What must the Socialist Party do? There must be continuous socialist explanation and education. Politics and the nature of capitalism must be laid bare. All illusions about easy shortcuts to socialism must be exposed as dead-ends, dissipating the strength of the working class by engaging in ineffective activities. It is our job as socialists to show men and women that only by fighting for and achieving socialism can they give meaning and dignity to their lives. Humanity is doomed unless ideals of sympathy, solidarity, cooperation and compassion, the values of socialism reorient the struggle for a new society. A new society shall be built–in which our children, our children’s children, and the billion billion children to come will never be forced to hunger for food or shelter or love – a new society without exploitation of man by man. To this end, the Socialist Party resolves to devote its resources and its members, their energy.

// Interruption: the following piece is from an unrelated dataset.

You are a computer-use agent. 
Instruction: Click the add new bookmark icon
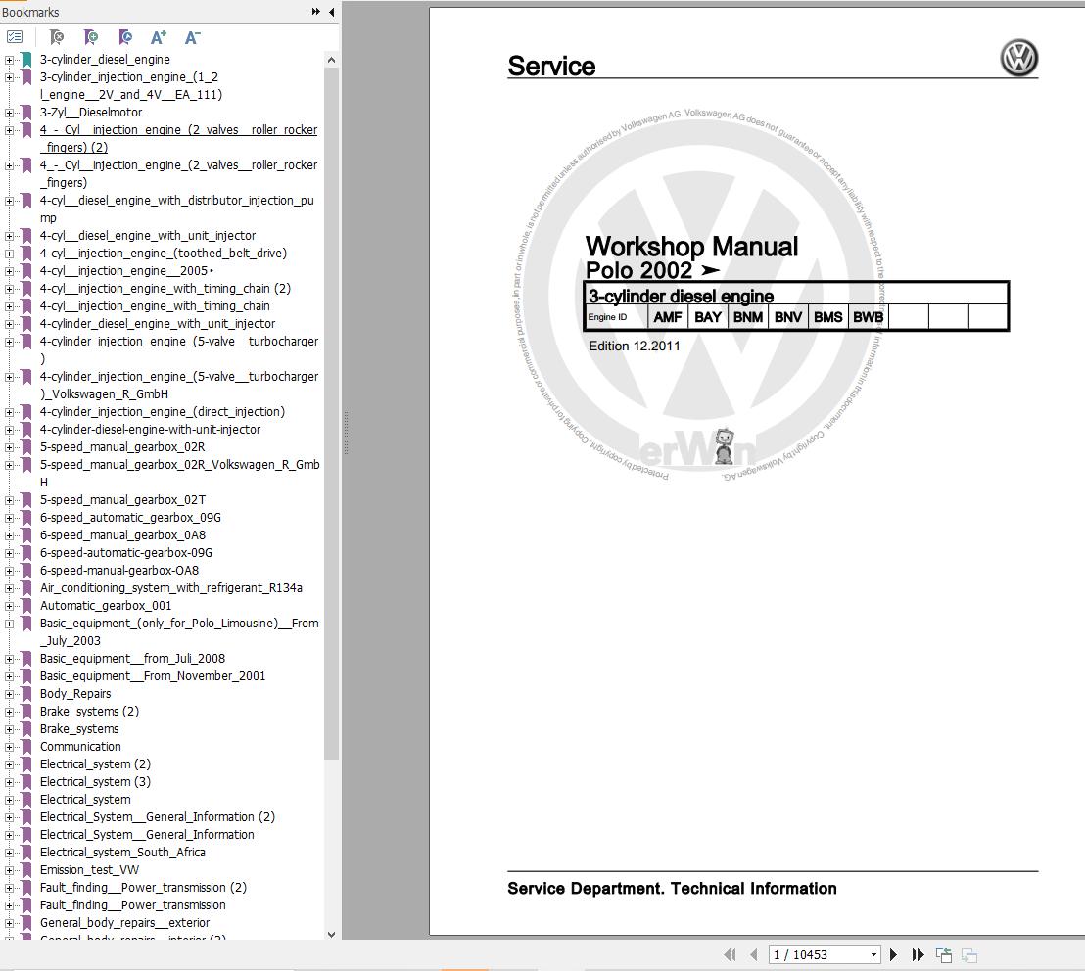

In the slave system, it was considered “natural” for one group of people, the slaveowners, to own other people, the slaves. In a capitalist society, this idea is regarded as criminal and absurd, because the bourgeoisie has no need for slaves as private property (at least not in its own country). But it has every need for wage-slaves, proletarians. So it presents as “natural” the kind of society where a small group, the capitalists, own the means of production and on that basis force the great majority of society to work to enrich them. The slaveowners and the capitalists have one fundamental thing in common–they are both exploiters, and they both regard it as the correct and perfect order of things for a small group of parasites to live off the majority of laboring people. They differ only in the form in which they exploit and therefore in their view of how society should be organized to ensure this exploitation. When humanity has achieved socialism, society as a whole will consciously reject the idea that any one group should privately own the means of production. Then wage-slavery, based on the ownership of capital as private property, will be seen as just as criminal and absurd as ancient slavery, based on the ownership of other people as private property. The proletariat, by its own nature as a class, has no interest in promoting private gain at the expense of others and every interest in promoting cooperation. For only in this way can it emancipate itself and all humanity.


If all this seems like a mere dream now, it is only because the rule of capital has so greatly distorted development, and brought such decay.